Dr. Björn-Axel Dißars, Dr. Ulf-Christian Dißars
Leitsatz
In der Pfändungsverfügung muss der Schuldgrund nicht detailliert dargestellt werden.
Sachverhalt
Gegen den Kläger wurden Vollstreckungsmaßnahmen eingeleitet. Diese erfolgten durch die deutsche Finanzverwaltung für eine spanische Steuerhaftungsschuld, die im Wege eines EU-Beitreibungsersuchens (als E-Mail nebst Anhang) übermittelt worden war. In der deutschen Zahlungsaufforderung war der geschuldete Betrag nur in einer Summe genannt. Als sich für die Einkommensteuer 2001 und 2002 ein Erstattungsbetrag von rund 64.000 EUR ergab, zahlte das Finanzamt nicht aus, sondern pfändete den Betrag bei sich selber und ordnete die Einziehung an. Als Schuldgrund wurde wiederum die spanische Steuerschuld genannt, dieses Mal jedoch detailliert dargestellt. Hiergegen erhob der Kläger Einspruch und anschließend Klage.
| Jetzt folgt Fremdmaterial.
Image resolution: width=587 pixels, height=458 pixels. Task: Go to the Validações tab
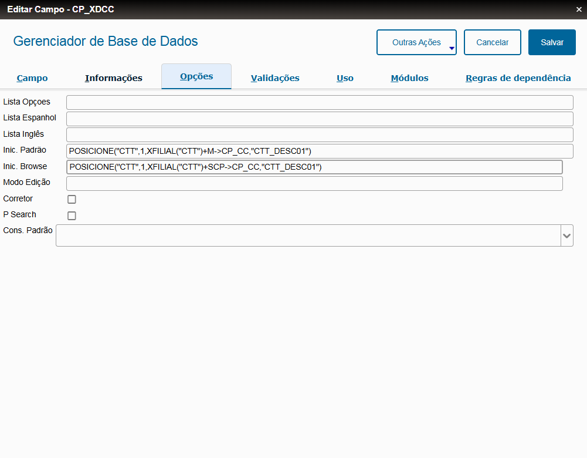tap(275, 78)
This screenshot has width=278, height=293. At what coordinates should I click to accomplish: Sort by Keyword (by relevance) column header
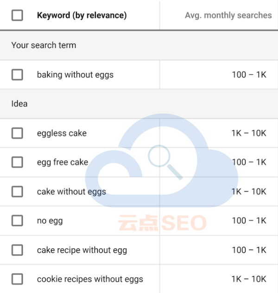pos(82,15)
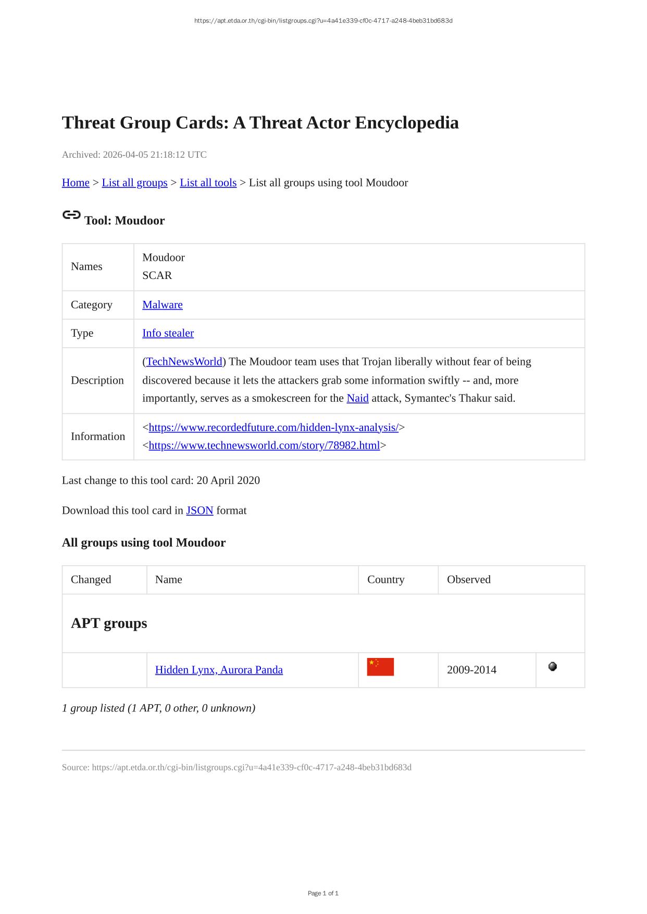The height and width of the screenshot is (914, 647).
Task: Open the Malware category link
Action: 163,305
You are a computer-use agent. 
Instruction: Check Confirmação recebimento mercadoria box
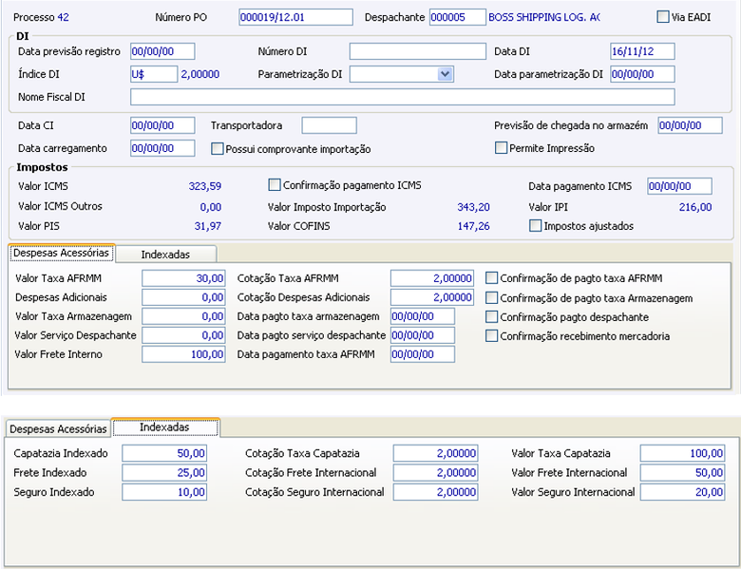491,336
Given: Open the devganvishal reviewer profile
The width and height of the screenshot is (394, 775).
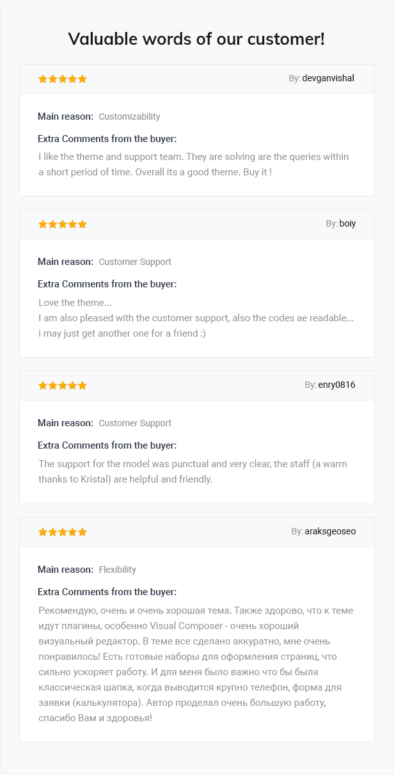Looking at the screenshot, I should pyautogui.click(x=328, y=79).
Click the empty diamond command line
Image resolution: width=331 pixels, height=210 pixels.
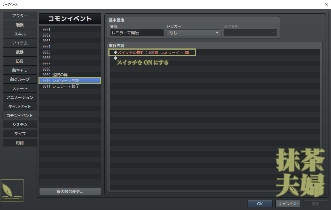pyautogui.click(x=116, y=58)
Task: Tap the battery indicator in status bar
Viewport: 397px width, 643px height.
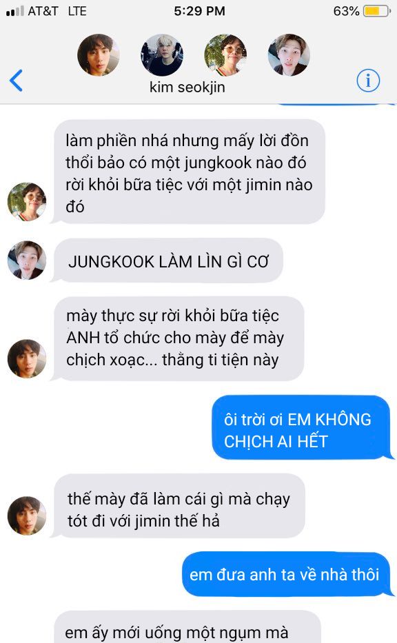Action: 377,10
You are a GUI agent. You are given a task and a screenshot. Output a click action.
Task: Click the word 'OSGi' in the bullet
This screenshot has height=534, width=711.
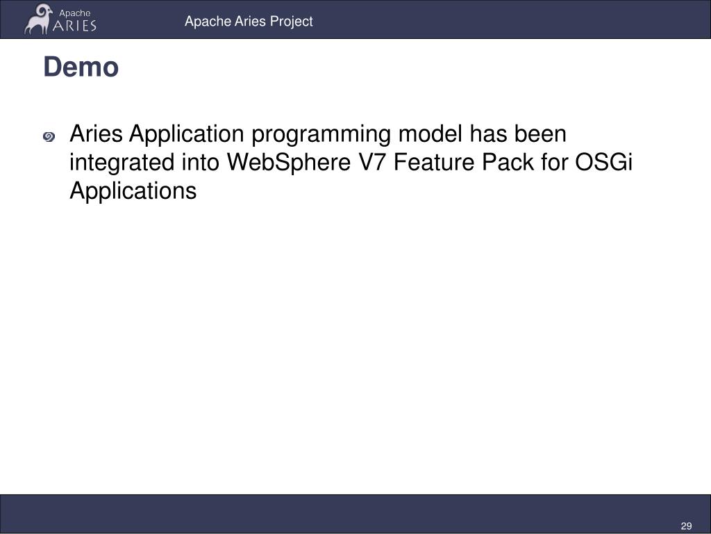603,162
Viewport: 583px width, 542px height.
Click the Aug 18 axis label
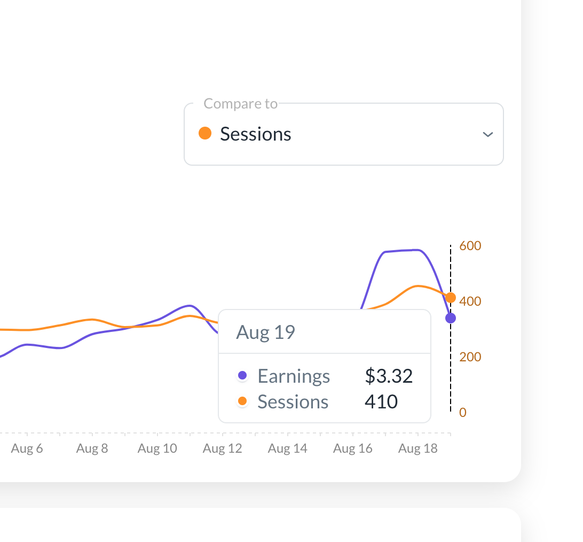[417, 448]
Er führte an, die Pfändungs- und Überweisungsverfügung sei rechtswidrig, da diese zu unbestimmt sei. Eine Heilung sei nicht möglich.
Entscheidung
Die zulässige Klage wurde durch das FG Hamburg als unbegründet abgewiesen. Das Gericht stellte zunächst klar, dass spanische Steuerschulden in Deutschland vollstreckt werden könnten. Auch sei es ausreichend, wenn der Schuldgrund nachträglich detailliert dargestellt werde. Zwar sei der Schuldgrund ein notwendiger Bestandteil der Pfändungsverfügung. Aufgrund gesetzlicher Sonderbestimmungen in der AO (§ 309 Abs. 2 Satz 2 AO) sei es aber ausreichend, wenn die detaillierte Mitteilung des Schuldgrundes im Nachgang zur Übersendung der Pfändungsverfügung erfolge. Schließlich dürfe das Ersuchen der ausländischen Behörde auch mittels E-Mail erfolgen.
Hinweis
Das Urteil hat die strittige Frage zum Inhalt, ob bereits in der Pfändungsverfügung der Schuldgrund detailliert dargestellt werden muss oder ob dies auch im Nachgang erfolgen kann. Die wohl überwiegend Ansicht in der Literatur fordert die ausführliche Darstellung des Schuldgrundes. Interessant ist, dass das FG Hamburg in seiner Entscheidung ausdrücklich gegen die Vollstreckungsanweisung urteilt (Abschnitt 41 Abs. 2). Dem tritt das FG Hamburg mit der Ansicht entgegen, diese Ansicht beruhe auf der alten Rechtslage und alter Rechtsprechung des BFH. Es bleibt abzuwarten, ob dies der BFH ebenso sieht. Positiv ist zumindest, dass die strittige Frage hoffentlich abschließend für die Praxis durch den BFH entschieden werden wird. Das Urteil des FG Hamburg ist zudem dahingehend interessant, als es die Praxis der Übersendung von ausländischen Vollstreckungsersuchen mittels E-Mail billigt, was angesichts der Entwicklung des elektronischen Rechtsverkehrs sicherlich zutreffend ist.
Das Urteil ist nicht rechtskräftig. Das Aktenzeichen des BFH ist VII R 70/11.